◆ DOCUMENT PASSAGE:
Hundreds of women who say they were sexually assaulted by now-imprisoned former sports doctor Larry Nassar will be featured in a new exhibit at Michigan State University.

The “Finding Our Voice: Sister Survivors Speak” exhibition will feature teal bows that were tied to trees around campus as a reminder of the survivors, WKAR-AM reported. Teal represents support for sexual assault survivors.

 

Valerie von Frank, the mother of one of Nassar’s victims, began the teal ribbon initiative with the goal of honoring her daughter and other survivors. She worked with the museum to preserve the bows after moths began to infest the ribbons, The Detroit News reported.

 

The nine-month exhibit will also display poetry, signs, T-shirts and other teal items Nassar victims and their supporters adopted as the community dealt with the scandal’s fallout.

 

Nassar was sentenced to decades in prison after hundreds of girls and women said he sexually molested them under the guise that it was medical treatment, including while he worked for Michigan State and Indianapolis-based USA Gymnastics, which trains Olympians.

 

“Museums exist as temples of memory, reminding us of the best and worst of what humanity is capable of,” said Mark Auslander, the museum’s director. “This just seemed to be part of our mission.”

 

Museum officials hope the exhibit will encourage the community to get involved in social justice issues.

 

“Some of the messages the exhibit will address are that for survivors, you are not alone,” said Mary Worrall, the museum’s curator of textiles and social justice. “For general visitors, to say that sexual assault has no boundaries and that the impact of sexual assault lasts forever and words can hurt or heal.”

Amanda Cormier, a survivor who works at a museum in Tennessee, said she believes the exhibit will be powerful for everyone who visits.

 

“We have really become aware that there are a lot of other survivors in the community that weren’t able to have the same outward voice that we were able to have,” she said. “This is a reminder that there is support for others in the community, and allows others to speak out and share their pain and tell their stories.”

 

The exhibit will open in April during Sexual Assault Awareness Month.

◆ WHAT THIS EXERCISE ASKS:
[A] Answer these questions about the article on the Michigan State University exhibit.
(i) What does the color teal represent?
(ii) How long will the exhibit run?
(iii) In what month will the exhibit open?
[B] Write out the part of the article on the Michigan State University exhibit that runs from "Valerie von Frank, the" down to "Detroit News reported.".

◆ PROVIDED MATERIAL:
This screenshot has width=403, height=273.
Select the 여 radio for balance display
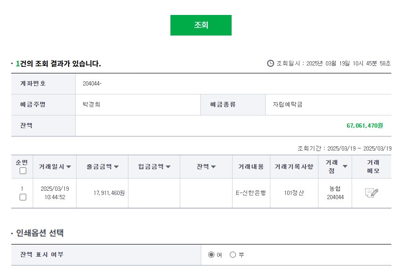pyautogui.click(x=212, y=255)
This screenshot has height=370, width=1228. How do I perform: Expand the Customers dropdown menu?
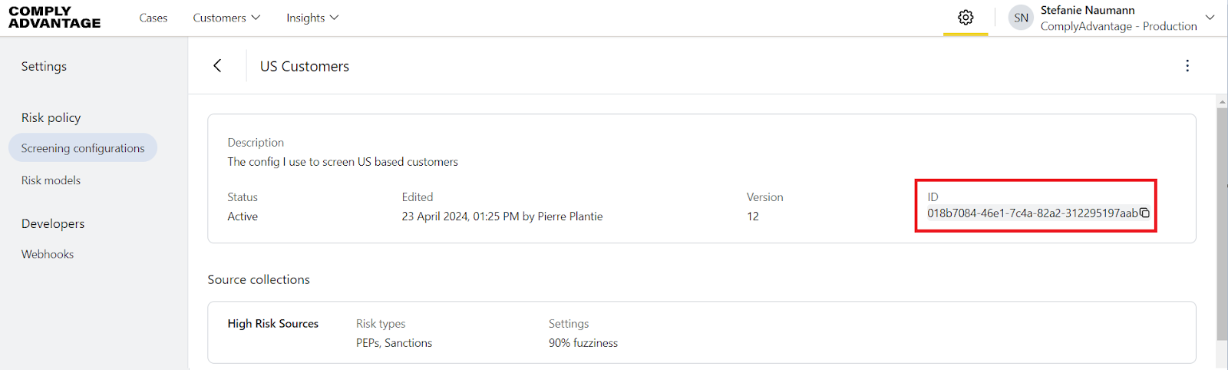click(x=226, y=18)
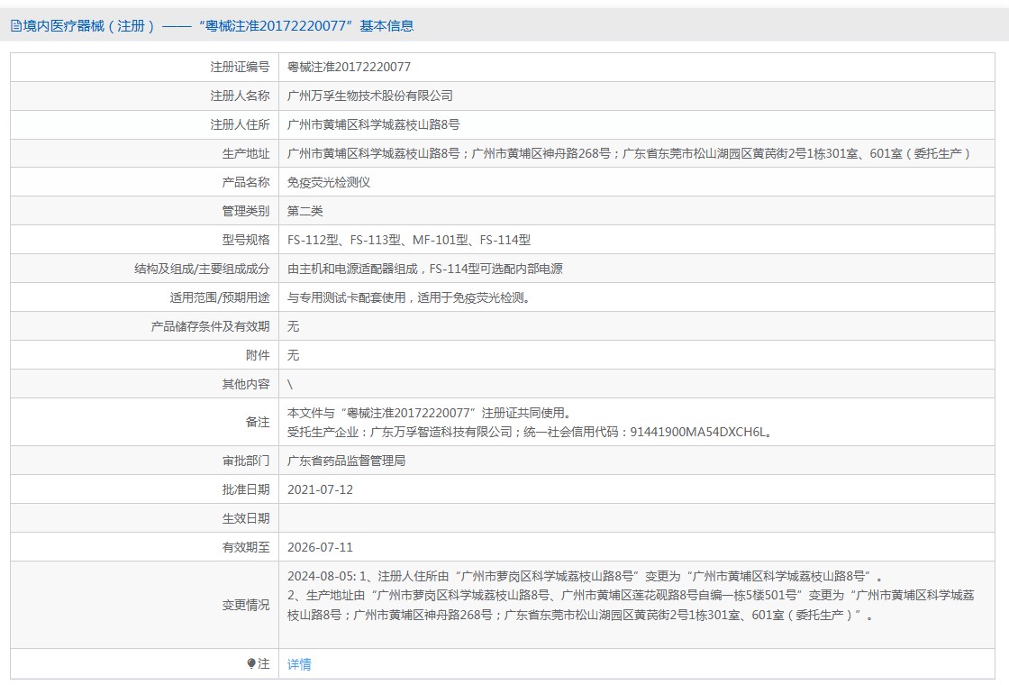This screenshot has height=685, width=1009.
Task: Click the model specification FS-112型 row value
Action: coord(408,240)

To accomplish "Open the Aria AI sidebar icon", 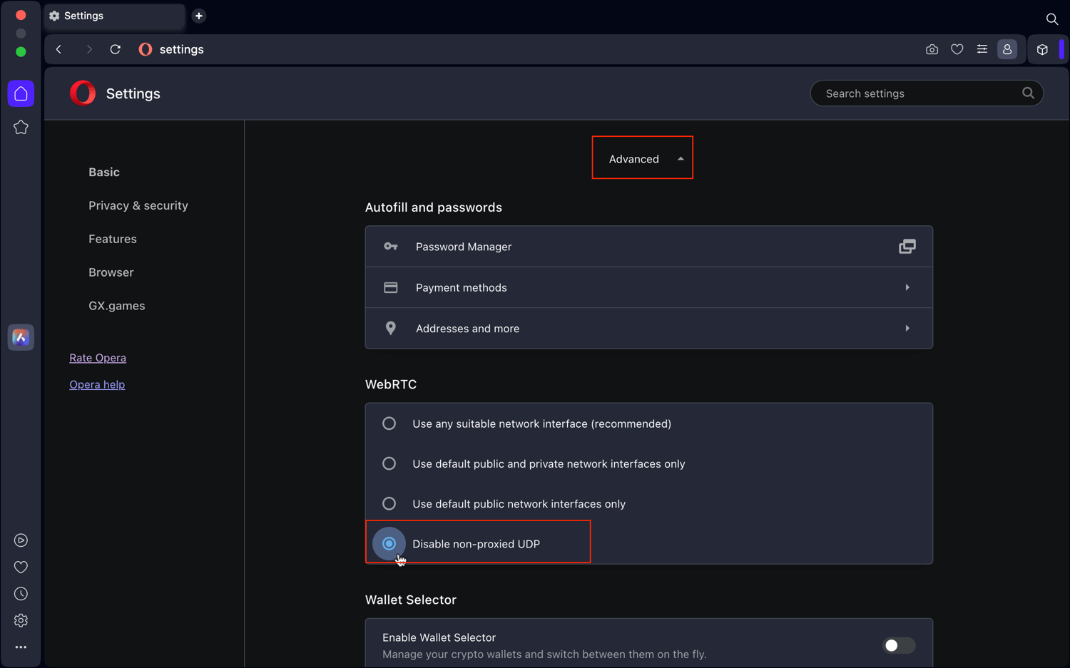I will 21,337.
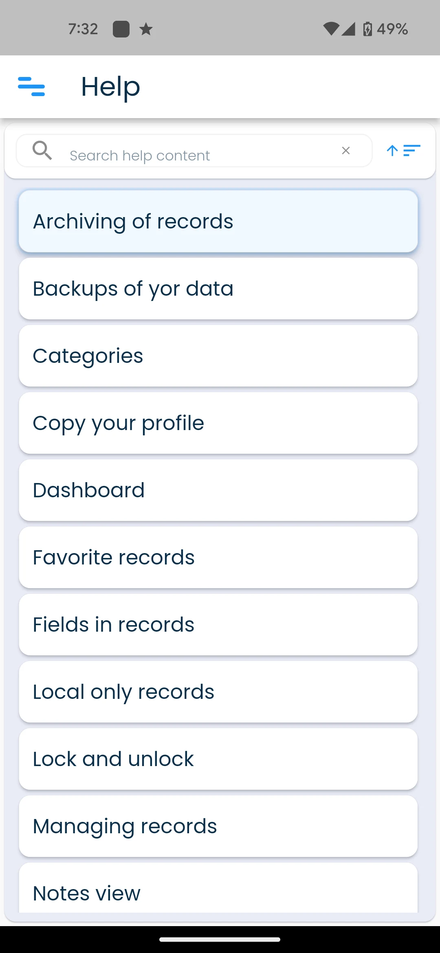The image size is (440, 953).
Task: Open Archiving of records help topic
Action: [x=218, y=221]
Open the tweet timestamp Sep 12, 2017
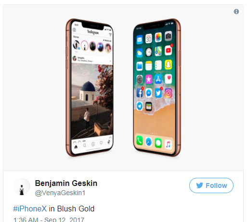The width and height of the screenshot is (247, 222). coord(49,219)

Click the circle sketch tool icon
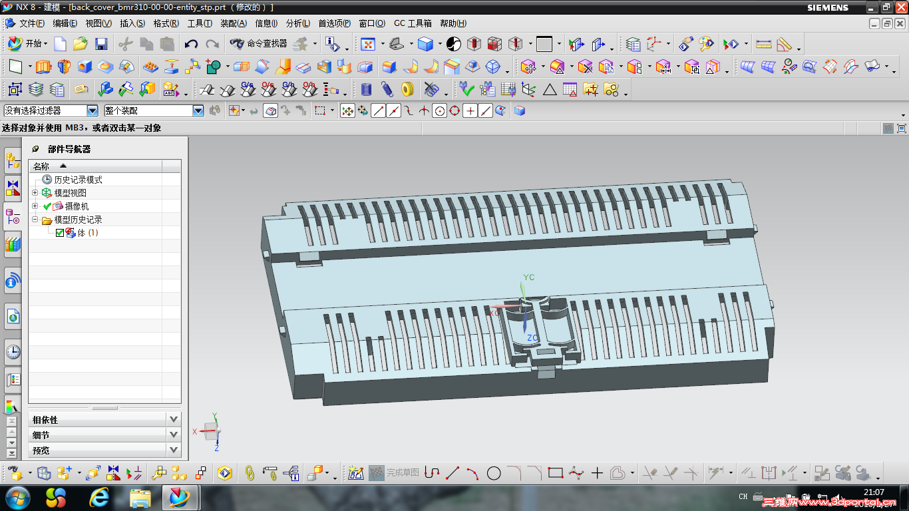click(x=494, y=473)
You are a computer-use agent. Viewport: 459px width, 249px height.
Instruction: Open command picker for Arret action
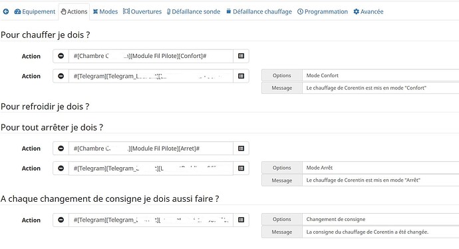(x=241, y=148)
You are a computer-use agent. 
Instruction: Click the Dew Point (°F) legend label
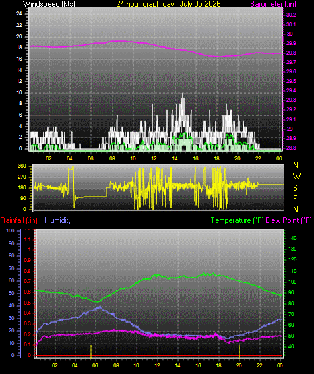click(x=288, y=220)
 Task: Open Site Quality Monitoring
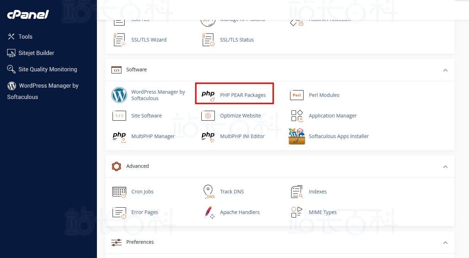click(x=48, y=69)
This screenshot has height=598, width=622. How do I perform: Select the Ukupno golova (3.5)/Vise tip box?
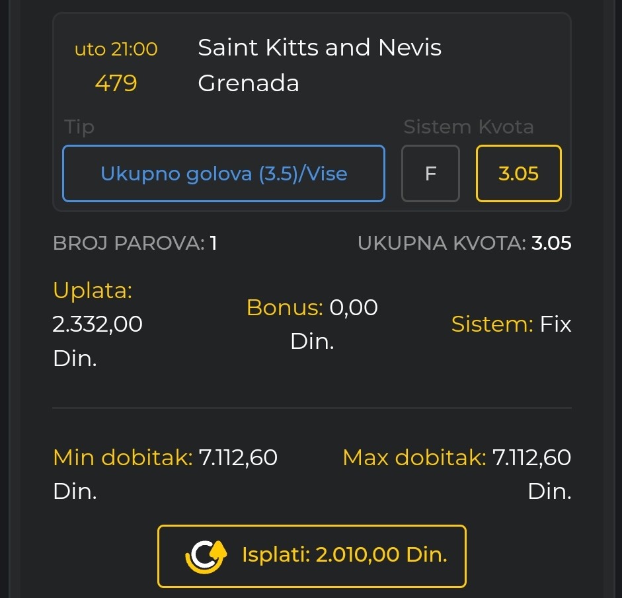click(x=223, y=173)
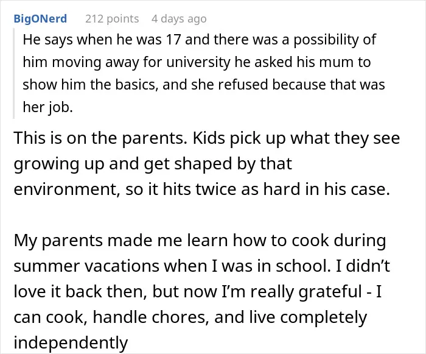Image resolution: width=426 pixels, height=354 pixels.
Task: Open the BigONerd user profile link
Action: tap(40, 19)
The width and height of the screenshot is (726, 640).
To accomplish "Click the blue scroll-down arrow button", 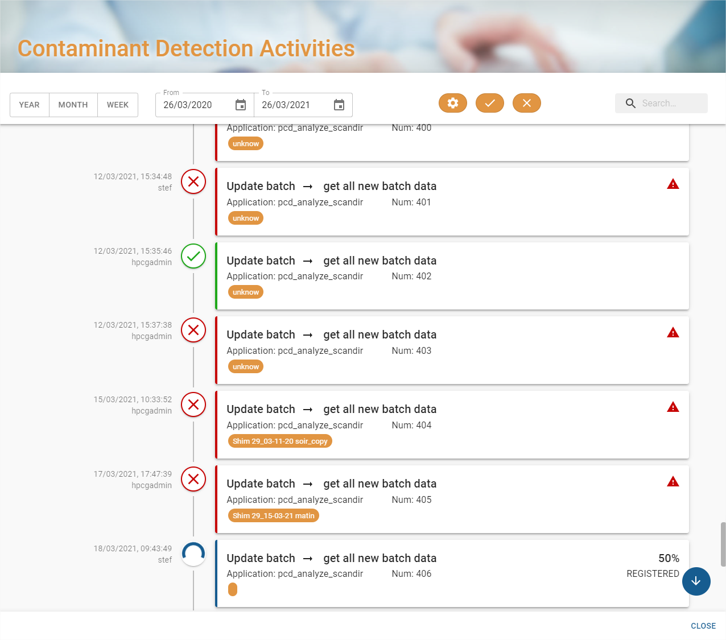I will (696, 581).
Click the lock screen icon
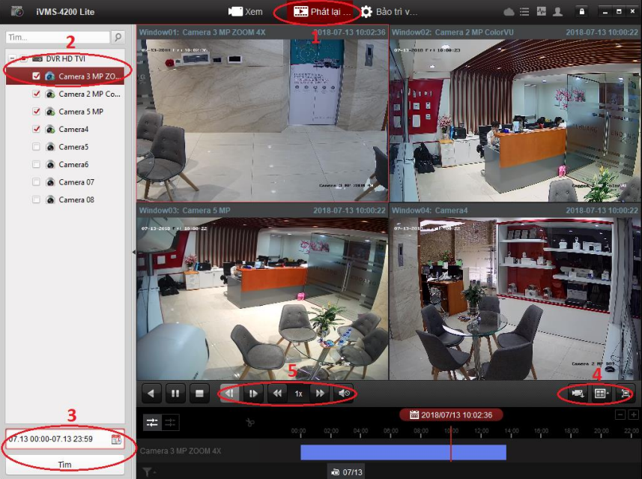Screen dimensions: 642x479 (581, 11)
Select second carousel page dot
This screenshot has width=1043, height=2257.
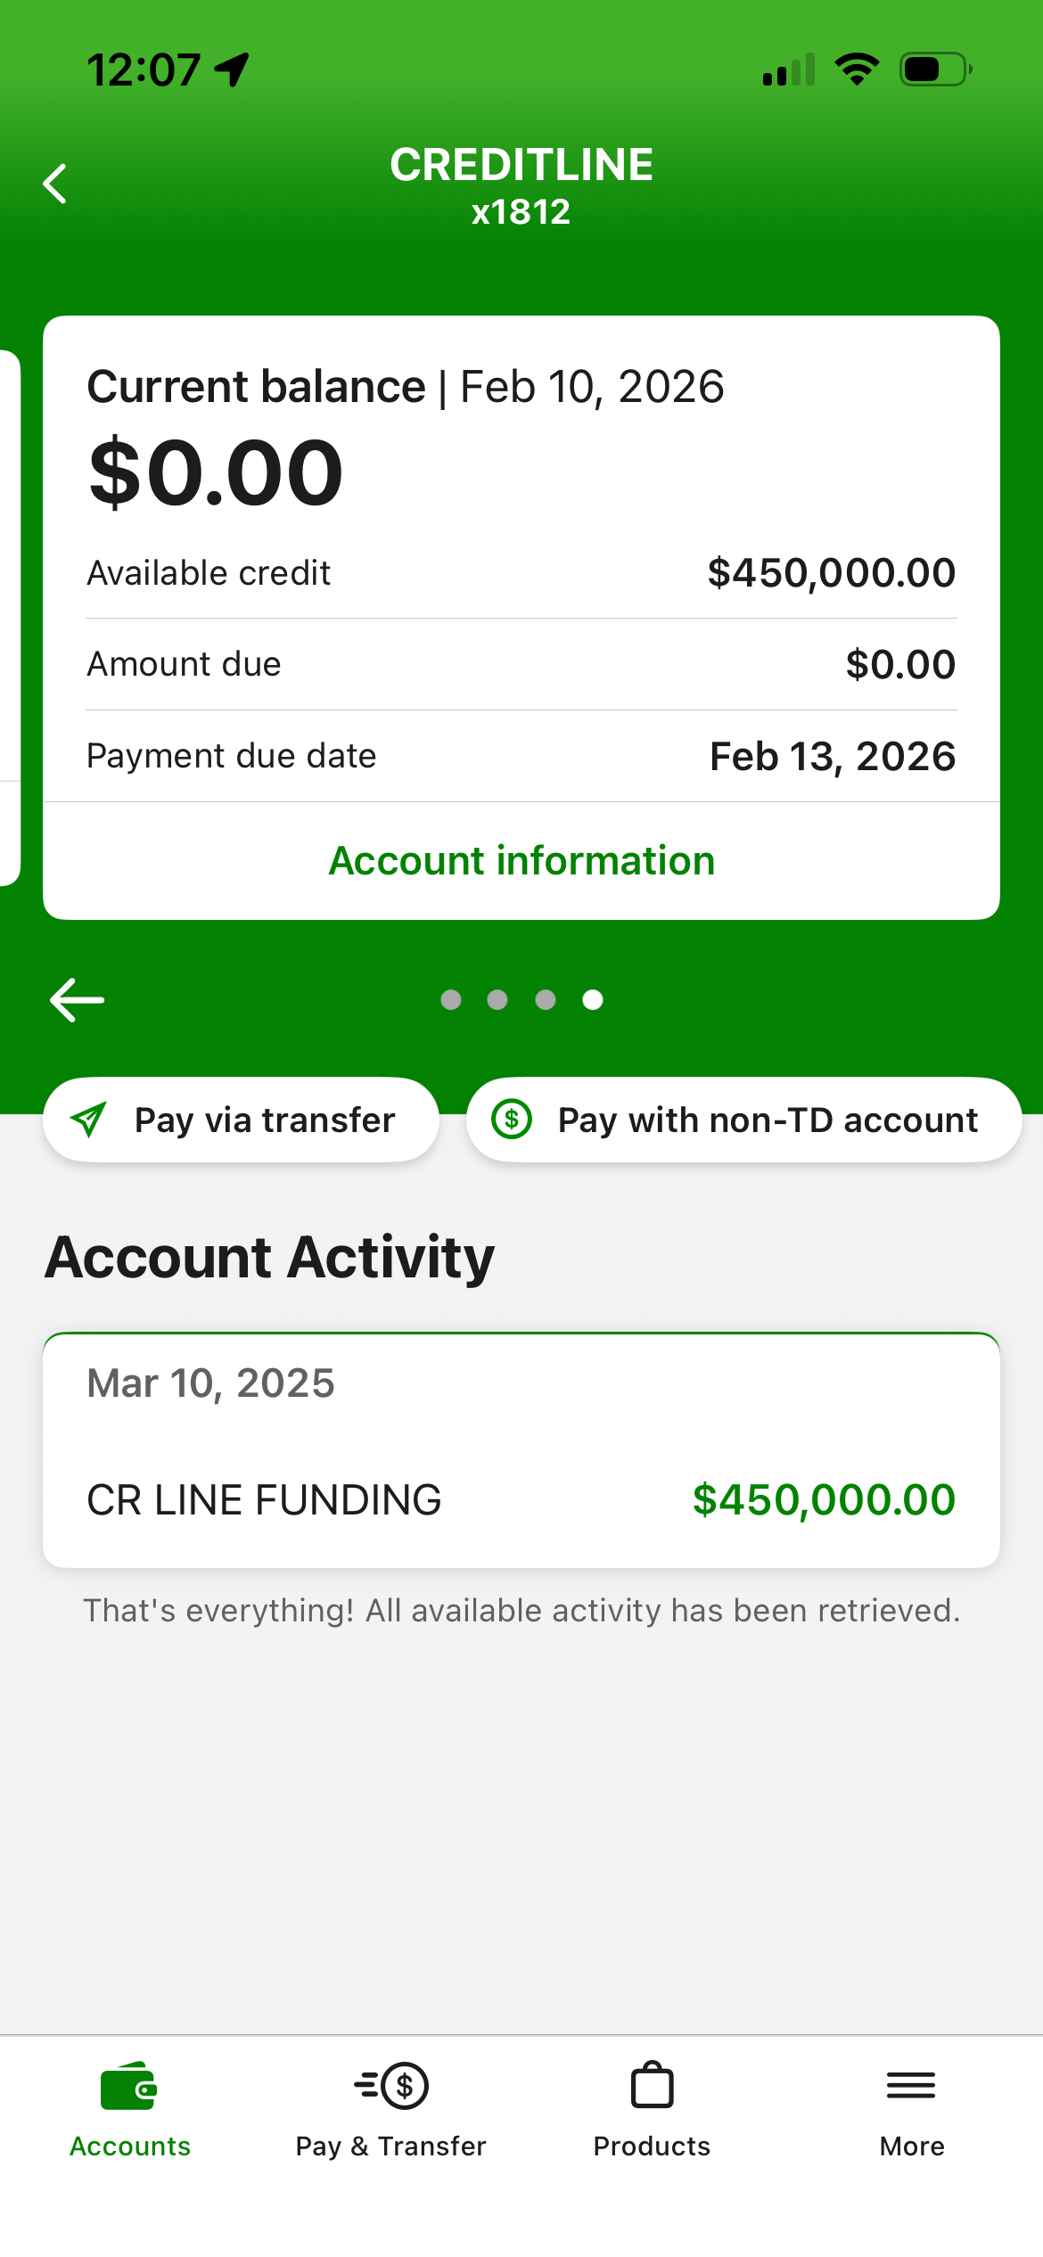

◆ ANSWERS BY ITEM NUMBER:
[A]
(i) Support for sexual assault survivors.
(ii) Nine months.
(iii) April, during Sexual Assault Awareness Month.

[B]
Valerie von Frank, the mother of one of Nassar’s victims, began the teal ribbon initiative with the goal of honoring her daughter and other survivors. She worked with the museum to preserve the bows after moths began to infest the ribbons, The Detroit News reported.